| Exercice écrit |
Reprenez l'article ci-dessous sur la colère des enseignants et poursuivez sa rédaction à partir de la dernière phrase.

« Nous sommes de plus en plus pris pour de la merde par le grand public et les parents » peste Lionel G., professeur. Colère, fatigue, désespoir : voilà ce qu’on peut lire sur
les pétitions circulant sur Internet . Un professeur du collège de Berlaimont, dans le Nord, va être jugé le 27 mars pour avoir giflé un élève de 6ème, fils de gendarme, qui l’avait traité de
« connard ». En plus du soutien du Premier ministre, il est appuyé par une grande partie de ses confrères, via des pétitions publiées sur les sites web des syndicats enseignants, qui rassemblent plus de 30 000 signatures jusqu’ici. Professeurs des écoles, de collèges, de lycées, d’universités, mais aussi beaucoup de simples civils, parents et grands-parents d’élèves, gendarmes, militaires se manifestent. Les profs expriment leur solidarité et rappellent qu’il ne s’agit pas d’un cas isolé, tous doivent faire face à l’agressivité d’enfants de plus en plus jeunes, ainsi qu’à l’indifférence des parents.
Du respect !
Il y a ceux, les plus nombreux, découragés de voir leur profession si peu considérée. Ils attribuent cette déconsidération à l’éducation de certains parents, et à une ambiance générale méprisante envers le corps enseignant qui n’inspire plus le respect.
Danièle B. : «
Effectivement, je vis au quotidien cette inversion des situations, où les parents accusent violemment les professeurs de toutes sortes d’incompétences, alors que nous rentrons harassés, offusqués par les transgressions incessantes, la perte totale de la distance relationnelle, de la bienséance. Notre profession est détournée, dénaturée, nous faisons l’objet de transferts aux carences ou névroses familiales. Tout cela en n’ayant aucune considération du chef d’établissement. Notre métier se veut humaniste, éclairant, révélateur des leurres, et en retour nous sommes ridiculisés, malmenés, déconsidérés. Je considère que l’école est un garde-fou face à un désordre moral affligeant, mais à quel prix pour les professeurs ! Faut-il à ce point donner son énergie, sa vie à une cause qui se veut noble, alors que nos cours sont sabotés et notre personne déconsidérée ? »

| Section des données |
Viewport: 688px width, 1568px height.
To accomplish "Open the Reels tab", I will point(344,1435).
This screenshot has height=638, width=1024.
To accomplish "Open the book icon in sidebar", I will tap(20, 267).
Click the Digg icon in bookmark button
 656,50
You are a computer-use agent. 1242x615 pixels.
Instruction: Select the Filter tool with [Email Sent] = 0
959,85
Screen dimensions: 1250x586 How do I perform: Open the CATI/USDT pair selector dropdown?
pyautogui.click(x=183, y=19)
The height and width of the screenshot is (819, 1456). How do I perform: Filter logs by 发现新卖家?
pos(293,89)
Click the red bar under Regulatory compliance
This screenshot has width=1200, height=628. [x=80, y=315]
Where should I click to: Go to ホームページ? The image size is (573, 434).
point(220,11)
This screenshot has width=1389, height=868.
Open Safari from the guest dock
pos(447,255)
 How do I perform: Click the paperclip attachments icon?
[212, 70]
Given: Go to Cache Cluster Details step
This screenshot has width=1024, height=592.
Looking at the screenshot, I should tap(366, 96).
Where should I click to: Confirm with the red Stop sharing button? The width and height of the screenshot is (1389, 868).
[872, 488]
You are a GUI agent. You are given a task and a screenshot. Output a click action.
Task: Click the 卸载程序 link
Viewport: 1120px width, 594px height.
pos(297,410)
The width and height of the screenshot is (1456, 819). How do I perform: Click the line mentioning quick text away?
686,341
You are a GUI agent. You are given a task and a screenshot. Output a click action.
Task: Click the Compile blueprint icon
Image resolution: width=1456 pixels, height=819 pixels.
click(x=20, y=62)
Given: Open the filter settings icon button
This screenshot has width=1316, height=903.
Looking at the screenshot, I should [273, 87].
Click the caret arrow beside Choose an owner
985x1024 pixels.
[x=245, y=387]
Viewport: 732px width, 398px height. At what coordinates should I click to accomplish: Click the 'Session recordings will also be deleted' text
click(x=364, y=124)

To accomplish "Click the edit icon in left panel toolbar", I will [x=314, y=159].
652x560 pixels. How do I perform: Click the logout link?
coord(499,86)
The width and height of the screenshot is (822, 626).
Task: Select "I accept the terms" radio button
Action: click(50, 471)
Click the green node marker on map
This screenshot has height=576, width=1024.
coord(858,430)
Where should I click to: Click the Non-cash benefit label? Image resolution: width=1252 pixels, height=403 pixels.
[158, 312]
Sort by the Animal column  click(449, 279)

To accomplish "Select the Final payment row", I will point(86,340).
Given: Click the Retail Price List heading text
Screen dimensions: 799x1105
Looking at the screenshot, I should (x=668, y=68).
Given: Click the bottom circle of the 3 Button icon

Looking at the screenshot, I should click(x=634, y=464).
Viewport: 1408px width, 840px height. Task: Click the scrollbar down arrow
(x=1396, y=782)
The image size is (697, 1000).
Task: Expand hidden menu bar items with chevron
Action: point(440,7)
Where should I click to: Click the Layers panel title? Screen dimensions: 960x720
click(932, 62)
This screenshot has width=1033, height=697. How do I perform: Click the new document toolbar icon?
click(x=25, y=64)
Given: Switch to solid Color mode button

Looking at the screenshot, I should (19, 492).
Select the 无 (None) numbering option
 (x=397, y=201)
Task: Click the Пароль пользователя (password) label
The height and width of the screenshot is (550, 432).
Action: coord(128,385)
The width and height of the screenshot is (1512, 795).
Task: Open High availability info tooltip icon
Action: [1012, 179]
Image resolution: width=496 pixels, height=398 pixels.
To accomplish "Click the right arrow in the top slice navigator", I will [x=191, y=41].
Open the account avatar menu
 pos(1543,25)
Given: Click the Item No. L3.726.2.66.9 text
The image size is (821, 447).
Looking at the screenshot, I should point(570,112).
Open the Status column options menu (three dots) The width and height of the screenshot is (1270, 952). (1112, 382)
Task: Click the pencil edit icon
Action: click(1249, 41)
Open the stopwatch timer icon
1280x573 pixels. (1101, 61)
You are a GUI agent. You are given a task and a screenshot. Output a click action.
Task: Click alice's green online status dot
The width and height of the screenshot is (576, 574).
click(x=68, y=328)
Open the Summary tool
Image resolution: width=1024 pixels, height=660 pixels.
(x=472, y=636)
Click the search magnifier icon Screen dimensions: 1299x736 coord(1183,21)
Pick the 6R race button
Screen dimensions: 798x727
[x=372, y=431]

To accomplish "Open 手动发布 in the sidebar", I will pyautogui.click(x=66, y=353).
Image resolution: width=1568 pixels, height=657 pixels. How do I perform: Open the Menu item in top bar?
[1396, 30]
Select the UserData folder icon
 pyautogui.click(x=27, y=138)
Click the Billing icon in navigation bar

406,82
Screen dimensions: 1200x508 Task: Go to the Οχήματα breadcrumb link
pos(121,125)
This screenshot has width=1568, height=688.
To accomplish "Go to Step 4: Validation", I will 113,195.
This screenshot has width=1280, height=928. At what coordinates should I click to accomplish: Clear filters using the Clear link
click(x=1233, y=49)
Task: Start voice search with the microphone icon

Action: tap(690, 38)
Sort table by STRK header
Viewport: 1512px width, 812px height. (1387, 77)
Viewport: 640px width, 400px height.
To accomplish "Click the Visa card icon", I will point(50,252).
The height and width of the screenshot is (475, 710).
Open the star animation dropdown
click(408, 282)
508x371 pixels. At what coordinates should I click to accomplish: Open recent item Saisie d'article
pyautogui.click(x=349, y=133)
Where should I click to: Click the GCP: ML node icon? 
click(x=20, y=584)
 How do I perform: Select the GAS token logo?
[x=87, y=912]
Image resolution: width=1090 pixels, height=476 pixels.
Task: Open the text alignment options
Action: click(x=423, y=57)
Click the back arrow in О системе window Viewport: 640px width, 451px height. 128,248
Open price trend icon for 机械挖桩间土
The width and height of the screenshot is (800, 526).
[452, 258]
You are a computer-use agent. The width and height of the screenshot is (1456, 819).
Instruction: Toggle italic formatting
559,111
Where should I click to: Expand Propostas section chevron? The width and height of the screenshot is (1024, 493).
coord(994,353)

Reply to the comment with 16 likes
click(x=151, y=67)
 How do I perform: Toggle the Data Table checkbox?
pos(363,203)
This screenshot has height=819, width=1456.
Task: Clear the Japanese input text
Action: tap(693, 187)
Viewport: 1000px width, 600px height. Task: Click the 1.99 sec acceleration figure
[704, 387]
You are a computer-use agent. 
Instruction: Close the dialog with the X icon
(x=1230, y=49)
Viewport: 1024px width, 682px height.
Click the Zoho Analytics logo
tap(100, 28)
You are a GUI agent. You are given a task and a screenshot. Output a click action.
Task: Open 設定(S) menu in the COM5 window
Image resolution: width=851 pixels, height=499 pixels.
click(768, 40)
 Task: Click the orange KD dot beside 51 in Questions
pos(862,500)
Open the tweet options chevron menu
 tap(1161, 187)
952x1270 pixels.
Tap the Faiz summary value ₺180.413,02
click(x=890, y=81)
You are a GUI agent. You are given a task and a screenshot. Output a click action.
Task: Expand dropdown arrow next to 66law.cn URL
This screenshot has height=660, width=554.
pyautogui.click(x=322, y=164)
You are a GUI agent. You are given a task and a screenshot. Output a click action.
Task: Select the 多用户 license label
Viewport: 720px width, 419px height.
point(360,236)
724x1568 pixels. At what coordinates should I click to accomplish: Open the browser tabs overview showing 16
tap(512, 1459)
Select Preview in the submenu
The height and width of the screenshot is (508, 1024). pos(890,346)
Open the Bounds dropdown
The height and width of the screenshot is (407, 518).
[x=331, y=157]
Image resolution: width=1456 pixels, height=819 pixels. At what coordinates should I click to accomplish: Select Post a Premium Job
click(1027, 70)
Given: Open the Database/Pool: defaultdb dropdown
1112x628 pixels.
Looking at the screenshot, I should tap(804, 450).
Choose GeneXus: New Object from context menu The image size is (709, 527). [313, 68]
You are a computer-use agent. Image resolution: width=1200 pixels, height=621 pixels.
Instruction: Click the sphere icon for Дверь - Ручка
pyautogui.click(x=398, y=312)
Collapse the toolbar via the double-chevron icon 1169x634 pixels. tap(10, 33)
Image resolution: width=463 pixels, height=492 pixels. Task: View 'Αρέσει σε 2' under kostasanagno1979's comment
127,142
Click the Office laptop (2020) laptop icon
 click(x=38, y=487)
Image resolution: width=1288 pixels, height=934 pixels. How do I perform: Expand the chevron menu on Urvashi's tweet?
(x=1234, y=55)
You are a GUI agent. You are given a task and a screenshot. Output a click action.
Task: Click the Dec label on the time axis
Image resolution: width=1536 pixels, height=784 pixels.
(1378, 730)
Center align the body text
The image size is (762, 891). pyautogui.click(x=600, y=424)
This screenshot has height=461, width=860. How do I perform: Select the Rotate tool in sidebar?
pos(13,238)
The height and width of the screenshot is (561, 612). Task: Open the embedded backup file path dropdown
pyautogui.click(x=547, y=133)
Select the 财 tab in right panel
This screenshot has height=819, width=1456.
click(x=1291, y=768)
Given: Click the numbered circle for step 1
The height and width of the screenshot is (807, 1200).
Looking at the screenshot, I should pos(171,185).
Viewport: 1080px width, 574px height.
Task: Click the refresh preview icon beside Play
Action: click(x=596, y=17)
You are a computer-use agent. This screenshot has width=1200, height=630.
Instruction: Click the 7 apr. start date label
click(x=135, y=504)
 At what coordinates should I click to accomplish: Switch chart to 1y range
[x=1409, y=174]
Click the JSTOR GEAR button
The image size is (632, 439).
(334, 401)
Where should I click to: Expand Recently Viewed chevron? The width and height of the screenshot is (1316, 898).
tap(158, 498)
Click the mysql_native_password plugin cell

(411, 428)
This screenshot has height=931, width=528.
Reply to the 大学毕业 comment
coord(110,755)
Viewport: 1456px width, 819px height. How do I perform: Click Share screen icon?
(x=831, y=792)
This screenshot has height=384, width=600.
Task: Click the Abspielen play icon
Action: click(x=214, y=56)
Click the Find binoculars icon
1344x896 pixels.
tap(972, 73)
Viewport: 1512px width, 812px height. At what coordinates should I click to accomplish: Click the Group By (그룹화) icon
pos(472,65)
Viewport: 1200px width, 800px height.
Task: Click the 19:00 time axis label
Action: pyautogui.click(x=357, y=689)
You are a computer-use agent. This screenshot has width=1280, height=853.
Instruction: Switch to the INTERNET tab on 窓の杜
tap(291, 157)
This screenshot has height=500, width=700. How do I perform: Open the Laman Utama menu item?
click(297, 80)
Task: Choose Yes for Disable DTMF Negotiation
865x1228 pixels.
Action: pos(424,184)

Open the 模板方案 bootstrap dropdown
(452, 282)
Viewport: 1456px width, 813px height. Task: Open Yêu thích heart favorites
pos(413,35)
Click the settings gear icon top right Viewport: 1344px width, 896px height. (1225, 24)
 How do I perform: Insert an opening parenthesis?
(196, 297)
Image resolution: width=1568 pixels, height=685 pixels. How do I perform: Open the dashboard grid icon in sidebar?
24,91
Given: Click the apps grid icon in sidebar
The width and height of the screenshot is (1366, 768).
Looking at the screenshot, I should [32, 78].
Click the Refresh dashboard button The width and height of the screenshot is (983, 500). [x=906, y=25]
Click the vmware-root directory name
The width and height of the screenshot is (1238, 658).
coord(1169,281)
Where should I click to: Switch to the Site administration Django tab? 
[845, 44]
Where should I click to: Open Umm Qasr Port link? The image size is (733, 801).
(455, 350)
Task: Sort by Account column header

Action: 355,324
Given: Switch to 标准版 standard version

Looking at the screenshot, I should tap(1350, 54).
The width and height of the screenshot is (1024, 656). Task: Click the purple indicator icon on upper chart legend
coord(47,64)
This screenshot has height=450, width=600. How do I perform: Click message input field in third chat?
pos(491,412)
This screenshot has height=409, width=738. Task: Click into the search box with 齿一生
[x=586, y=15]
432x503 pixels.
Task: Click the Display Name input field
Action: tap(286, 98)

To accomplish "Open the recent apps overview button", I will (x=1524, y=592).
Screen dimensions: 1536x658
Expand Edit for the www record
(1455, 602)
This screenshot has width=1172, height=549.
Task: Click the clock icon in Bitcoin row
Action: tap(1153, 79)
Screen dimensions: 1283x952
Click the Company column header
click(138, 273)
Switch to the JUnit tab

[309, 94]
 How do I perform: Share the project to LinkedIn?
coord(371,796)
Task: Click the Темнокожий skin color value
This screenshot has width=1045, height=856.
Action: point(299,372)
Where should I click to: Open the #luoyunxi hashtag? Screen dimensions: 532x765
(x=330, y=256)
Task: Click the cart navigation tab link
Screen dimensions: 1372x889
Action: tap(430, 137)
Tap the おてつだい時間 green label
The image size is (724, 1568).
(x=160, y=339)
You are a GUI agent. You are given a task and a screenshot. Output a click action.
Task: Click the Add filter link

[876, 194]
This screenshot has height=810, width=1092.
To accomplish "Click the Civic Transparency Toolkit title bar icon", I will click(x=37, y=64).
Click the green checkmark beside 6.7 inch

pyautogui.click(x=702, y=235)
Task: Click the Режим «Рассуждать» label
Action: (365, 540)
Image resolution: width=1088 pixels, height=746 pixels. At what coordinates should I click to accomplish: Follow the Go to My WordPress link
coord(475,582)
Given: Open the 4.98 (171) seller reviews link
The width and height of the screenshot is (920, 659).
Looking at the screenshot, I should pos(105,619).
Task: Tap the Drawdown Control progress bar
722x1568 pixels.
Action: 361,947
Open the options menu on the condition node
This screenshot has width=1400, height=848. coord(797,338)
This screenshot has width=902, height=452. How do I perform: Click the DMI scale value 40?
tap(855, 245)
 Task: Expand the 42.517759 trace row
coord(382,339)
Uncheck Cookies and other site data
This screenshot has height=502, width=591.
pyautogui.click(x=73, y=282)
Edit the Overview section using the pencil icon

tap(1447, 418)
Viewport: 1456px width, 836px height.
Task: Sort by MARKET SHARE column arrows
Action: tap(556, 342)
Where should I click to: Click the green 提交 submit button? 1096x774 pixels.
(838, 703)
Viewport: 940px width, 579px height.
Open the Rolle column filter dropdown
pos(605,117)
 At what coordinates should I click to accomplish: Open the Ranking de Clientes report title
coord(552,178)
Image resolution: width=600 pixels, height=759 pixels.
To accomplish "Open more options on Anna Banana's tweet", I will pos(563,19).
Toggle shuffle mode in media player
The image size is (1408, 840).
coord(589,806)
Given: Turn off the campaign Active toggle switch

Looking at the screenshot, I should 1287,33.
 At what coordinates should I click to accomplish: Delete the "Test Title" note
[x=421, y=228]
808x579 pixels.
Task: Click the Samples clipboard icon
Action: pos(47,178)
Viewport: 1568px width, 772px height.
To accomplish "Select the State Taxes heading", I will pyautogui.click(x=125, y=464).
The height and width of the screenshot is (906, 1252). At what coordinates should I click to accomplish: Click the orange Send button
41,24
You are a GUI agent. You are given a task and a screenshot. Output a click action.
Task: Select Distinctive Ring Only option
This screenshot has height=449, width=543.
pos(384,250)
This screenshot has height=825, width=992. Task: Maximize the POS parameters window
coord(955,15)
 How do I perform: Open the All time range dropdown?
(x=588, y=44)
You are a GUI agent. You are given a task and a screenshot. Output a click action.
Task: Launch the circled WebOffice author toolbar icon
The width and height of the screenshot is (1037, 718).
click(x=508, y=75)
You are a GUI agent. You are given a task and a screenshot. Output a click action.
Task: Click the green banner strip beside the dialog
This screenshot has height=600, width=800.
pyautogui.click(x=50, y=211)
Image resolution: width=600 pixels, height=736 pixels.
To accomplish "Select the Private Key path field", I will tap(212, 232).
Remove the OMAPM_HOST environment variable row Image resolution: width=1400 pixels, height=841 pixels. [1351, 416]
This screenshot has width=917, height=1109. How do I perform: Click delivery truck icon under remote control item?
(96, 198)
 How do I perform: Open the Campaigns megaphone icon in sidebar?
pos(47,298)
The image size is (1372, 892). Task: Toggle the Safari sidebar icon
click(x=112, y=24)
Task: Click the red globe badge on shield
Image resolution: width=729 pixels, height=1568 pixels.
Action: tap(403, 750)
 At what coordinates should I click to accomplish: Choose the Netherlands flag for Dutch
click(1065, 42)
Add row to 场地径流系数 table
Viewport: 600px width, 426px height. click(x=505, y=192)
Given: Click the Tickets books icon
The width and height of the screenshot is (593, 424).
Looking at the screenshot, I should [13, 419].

| Réponse à l'exercice |
Pour Jocelyne B., professeur des Ecoles en Zep depuis 28 ans, il n’y a qu’un seul mot : «
Respect !!! »
M. ajoute : «
Une fois de plus, tout ceci ne fait que montrer les difficultés du métier : mal payé, l’enseignant est méprisé, il est encore l’un des rares à faire face au laxisme de la société ! »
I., quant à lui, rappelle que
« le métier de professeur est très difficile. Il est urgent de redonner leur place aux enseignants et d’arrêter de cautionner tous ces voyous qui n’ont que des insultes à la bouche ... »
Alexandra, professeur d’anglais, raconte : «
Confrontée tous les jours à l’insolence de mes élèves, je comprends tout à fait le geste de ce professeur, même si je ne le cautionne pas. Aujourd’hui, je passe plus de temps à leur apprendre à se tenir en cours et à parler sans inclure une grossièreté dans chaque phrase qu’à leur apprendre une langue étrangère ».
Entre tristes constatations sur leur métier et coups de gueule sévères, les profs crient à l’aide. Si certains vont trop loin et tombent dans une victimisation exagérée, pour la majorité, « l’incident de la gifle » n’est pas un hasard, mais l’expression directe d’un malaise collectif.
Parce que gendarme ?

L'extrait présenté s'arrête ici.